[Saved entries]
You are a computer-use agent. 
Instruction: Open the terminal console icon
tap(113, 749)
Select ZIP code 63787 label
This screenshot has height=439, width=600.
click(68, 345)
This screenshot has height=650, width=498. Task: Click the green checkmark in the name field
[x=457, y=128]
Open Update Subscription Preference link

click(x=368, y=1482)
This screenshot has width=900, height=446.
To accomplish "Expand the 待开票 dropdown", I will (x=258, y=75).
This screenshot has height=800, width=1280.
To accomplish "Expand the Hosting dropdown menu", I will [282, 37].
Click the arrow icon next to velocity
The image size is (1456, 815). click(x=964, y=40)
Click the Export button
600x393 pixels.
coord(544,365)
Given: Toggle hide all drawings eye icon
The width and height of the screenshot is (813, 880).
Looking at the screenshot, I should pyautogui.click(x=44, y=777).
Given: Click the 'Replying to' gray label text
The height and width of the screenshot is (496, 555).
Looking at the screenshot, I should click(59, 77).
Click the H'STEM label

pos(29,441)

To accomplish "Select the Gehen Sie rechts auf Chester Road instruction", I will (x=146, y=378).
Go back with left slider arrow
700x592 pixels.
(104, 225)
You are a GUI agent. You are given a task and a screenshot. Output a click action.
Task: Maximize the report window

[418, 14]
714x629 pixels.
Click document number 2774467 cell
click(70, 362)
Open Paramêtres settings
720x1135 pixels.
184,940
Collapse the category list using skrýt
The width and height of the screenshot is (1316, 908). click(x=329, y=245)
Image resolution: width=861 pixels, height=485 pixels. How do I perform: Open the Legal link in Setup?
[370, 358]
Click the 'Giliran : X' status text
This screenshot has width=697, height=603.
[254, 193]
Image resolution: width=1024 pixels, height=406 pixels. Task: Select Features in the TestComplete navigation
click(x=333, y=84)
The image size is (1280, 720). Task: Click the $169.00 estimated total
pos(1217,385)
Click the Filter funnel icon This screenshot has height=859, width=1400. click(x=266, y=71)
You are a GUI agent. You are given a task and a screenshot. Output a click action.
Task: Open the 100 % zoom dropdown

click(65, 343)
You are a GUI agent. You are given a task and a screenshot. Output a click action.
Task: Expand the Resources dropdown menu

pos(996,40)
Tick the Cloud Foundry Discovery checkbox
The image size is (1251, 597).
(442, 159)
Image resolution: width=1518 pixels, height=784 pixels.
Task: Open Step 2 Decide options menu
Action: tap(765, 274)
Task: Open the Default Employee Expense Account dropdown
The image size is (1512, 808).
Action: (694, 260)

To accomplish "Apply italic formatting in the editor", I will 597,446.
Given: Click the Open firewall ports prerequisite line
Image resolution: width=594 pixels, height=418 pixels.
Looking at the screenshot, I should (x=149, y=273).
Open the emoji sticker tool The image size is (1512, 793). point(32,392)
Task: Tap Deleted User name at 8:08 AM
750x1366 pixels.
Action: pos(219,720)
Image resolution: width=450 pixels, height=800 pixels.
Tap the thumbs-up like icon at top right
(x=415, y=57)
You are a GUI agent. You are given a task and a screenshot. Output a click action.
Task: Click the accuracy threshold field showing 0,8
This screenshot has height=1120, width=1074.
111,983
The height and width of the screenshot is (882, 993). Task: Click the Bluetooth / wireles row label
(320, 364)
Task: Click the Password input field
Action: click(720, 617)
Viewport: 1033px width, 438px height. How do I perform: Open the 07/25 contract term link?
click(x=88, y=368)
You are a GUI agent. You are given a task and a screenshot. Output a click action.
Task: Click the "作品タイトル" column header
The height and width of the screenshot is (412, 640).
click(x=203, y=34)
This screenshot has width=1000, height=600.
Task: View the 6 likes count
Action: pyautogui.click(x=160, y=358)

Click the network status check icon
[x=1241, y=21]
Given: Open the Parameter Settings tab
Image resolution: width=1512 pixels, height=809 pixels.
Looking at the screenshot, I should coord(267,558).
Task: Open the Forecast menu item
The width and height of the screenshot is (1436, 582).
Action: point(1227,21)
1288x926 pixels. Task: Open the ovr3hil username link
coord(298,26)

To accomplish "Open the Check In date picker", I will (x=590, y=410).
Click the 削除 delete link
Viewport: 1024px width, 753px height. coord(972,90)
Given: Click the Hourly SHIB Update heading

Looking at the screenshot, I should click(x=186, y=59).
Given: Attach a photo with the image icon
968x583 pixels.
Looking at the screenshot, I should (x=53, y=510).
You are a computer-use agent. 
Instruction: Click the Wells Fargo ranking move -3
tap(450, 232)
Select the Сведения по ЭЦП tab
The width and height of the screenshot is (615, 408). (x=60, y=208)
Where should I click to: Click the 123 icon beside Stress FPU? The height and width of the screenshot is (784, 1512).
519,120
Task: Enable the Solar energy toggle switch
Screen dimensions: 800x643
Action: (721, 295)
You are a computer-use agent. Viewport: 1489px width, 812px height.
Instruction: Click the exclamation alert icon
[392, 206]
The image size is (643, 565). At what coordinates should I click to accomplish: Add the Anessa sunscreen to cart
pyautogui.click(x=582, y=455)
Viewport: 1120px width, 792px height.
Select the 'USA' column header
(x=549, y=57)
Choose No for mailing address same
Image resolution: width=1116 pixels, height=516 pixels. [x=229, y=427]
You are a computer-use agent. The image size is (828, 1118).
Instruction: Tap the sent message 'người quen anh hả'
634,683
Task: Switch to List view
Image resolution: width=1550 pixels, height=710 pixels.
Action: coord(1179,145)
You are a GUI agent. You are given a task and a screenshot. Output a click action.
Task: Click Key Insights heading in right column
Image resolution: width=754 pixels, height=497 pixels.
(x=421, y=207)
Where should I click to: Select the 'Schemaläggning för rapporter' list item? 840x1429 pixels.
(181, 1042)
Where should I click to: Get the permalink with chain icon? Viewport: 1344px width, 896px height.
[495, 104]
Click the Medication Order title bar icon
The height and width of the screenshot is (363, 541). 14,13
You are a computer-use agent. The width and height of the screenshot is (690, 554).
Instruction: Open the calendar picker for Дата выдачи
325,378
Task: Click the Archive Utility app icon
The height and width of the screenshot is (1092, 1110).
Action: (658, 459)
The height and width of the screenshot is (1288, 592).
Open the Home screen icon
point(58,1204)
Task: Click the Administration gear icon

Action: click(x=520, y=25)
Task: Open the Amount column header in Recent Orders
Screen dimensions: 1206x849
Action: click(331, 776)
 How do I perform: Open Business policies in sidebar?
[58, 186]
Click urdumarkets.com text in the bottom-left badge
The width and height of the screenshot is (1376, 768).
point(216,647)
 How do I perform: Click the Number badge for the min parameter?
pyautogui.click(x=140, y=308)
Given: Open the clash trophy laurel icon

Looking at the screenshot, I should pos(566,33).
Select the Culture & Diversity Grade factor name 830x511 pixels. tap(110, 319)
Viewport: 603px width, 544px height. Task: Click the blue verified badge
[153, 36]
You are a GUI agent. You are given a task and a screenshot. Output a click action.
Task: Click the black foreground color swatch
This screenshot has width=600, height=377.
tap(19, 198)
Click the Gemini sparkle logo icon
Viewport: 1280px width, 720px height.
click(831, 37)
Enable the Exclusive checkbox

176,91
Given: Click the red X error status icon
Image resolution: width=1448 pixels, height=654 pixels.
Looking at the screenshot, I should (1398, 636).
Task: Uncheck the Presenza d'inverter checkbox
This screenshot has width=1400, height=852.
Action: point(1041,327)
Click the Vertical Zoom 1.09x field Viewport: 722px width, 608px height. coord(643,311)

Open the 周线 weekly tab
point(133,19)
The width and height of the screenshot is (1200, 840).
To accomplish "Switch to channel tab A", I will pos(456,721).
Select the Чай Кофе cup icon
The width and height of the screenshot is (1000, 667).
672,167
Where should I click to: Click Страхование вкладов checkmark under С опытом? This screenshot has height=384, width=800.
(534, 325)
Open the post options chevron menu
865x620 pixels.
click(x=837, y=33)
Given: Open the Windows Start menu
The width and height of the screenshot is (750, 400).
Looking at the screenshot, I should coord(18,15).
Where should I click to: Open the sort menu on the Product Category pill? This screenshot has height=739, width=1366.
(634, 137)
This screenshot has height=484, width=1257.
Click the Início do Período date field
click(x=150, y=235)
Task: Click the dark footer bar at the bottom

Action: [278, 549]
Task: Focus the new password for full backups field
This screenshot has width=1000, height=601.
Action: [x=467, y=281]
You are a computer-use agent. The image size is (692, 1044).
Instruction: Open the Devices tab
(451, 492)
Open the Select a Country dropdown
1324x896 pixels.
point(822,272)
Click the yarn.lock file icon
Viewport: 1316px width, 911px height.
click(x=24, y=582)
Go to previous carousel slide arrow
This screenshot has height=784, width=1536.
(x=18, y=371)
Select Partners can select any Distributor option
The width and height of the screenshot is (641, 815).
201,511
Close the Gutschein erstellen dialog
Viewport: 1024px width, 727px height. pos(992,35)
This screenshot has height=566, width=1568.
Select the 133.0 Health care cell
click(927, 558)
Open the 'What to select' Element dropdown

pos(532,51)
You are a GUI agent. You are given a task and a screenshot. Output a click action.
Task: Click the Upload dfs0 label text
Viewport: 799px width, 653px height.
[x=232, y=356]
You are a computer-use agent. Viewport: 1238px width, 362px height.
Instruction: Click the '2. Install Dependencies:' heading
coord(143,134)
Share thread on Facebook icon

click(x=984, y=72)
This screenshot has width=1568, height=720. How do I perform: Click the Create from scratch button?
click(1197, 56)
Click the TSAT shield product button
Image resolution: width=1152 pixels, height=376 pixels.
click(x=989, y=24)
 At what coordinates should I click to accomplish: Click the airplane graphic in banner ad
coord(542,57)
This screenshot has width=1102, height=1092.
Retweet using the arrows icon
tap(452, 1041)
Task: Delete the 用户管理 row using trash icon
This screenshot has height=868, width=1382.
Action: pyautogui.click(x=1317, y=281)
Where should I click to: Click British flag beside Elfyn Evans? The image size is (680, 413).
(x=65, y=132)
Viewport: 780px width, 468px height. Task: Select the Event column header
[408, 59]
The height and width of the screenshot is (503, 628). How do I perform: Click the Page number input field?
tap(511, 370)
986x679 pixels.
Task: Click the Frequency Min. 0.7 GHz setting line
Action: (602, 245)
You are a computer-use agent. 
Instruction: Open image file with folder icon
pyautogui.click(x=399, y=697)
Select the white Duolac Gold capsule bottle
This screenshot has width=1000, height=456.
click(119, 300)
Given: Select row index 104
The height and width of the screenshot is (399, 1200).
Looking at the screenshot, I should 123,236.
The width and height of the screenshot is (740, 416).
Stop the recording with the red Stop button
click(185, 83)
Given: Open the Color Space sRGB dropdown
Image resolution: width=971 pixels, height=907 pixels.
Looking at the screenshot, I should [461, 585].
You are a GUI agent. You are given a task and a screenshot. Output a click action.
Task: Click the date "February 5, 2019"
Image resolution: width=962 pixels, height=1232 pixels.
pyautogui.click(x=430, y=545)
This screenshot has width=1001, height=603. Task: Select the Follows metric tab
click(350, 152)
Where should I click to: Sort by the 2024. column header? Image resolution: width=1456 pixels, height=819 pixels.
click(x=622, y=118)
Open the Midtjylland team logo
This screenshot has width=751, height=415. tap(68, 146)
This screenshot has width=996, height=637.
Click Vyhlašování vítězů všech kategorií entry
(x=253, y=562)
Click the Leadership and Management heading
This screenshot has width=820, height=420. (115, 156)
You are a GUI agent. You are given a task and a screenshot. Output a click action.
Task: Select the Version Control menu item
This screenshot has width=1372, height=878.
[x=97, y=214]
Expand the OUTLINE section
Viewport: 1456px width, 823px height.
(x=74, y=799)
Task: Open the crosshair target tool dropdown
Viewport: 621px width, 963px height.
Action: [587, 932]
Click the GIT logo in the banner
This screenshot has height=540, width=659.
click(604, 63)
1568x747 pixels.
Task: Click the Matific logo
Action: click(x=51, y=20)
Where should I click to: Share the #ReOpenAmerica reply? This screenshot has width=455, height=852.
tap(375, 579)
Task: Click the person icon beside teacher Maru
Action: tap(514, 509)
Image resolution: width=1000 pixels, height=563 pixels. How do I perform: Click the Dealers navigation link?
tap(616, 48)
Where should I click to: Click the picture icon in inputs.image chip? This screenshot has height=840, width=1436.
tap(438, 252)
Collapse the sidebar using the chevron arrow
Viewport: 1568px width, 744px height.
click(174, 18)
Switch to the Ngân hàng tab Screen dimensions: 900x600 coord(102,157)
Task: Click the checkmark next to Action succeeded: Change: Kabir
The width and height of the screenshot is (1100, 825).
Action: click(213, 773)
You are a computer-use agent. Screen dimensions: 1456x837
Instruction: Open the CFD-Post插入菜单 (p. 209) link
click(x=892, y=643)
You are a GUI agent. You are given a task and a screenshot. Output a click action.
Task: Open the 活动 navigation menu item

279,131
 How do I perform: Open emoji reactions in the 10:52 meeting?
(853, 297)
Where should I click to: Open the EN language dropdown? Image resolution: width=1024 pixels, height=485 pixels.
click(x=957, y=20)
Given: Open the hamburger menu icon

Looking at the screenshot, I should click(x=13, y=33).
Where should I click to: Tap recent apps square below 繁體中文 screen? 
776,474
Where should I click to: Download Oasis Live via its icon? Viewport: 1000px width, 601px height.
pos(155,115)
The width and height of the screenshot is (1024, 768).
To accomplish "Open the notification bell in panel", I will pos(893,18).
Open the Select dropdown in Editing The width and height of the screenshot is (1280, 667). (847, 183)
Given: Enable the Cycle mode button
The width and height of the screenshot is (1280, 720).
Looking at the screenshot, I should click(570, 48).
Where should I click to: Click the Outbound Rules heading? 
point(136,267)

**WHAT THE EXERCISE ASKS**
Which lines above run from the one containing "750x1366 pixels." to the one containing "Given: Open the Parameter Settings tab"? Give them again exactly, both ends included.

**RESULT OF THE TASK**
750x1366 pixels.
Action: pos(219,720)
Image resolution: width=450 pixels, height=800 pixels.
Tap the thumbs-up like icon at top right
(x=415, y=57)
You are a GUI agent. You are given a task and a screenshot. Output a click action.
Task: Click the accuracy threshold field showing 0,8
This screenshot has height=1120, width=1074.
111,983
The height and width of the screenshot is (882, 993). Task: Click the Bluetooth / wireles row label
(320, 364)
Task: Click the Password input field
Action: click(720, 617)
Viewport: 1033px width, 438px height. How do I perform: Open the 07/25 contract term link?
click(x=88, y=368)
You are a GUI agent. You are given a task and a screenshot. Output a click action.
Task: Click the "作品タイトル" column header
The height and width of the screenshot is (412, 640).
click(x=203, y=34)
This screenshot has width=1000, height=600.
Task: View the 6 likes count
Action: pyautogui.click(x=160, y=358)

Click the network status check icon
[x=1241, y=21]
Given: Open the Parameter Settings tab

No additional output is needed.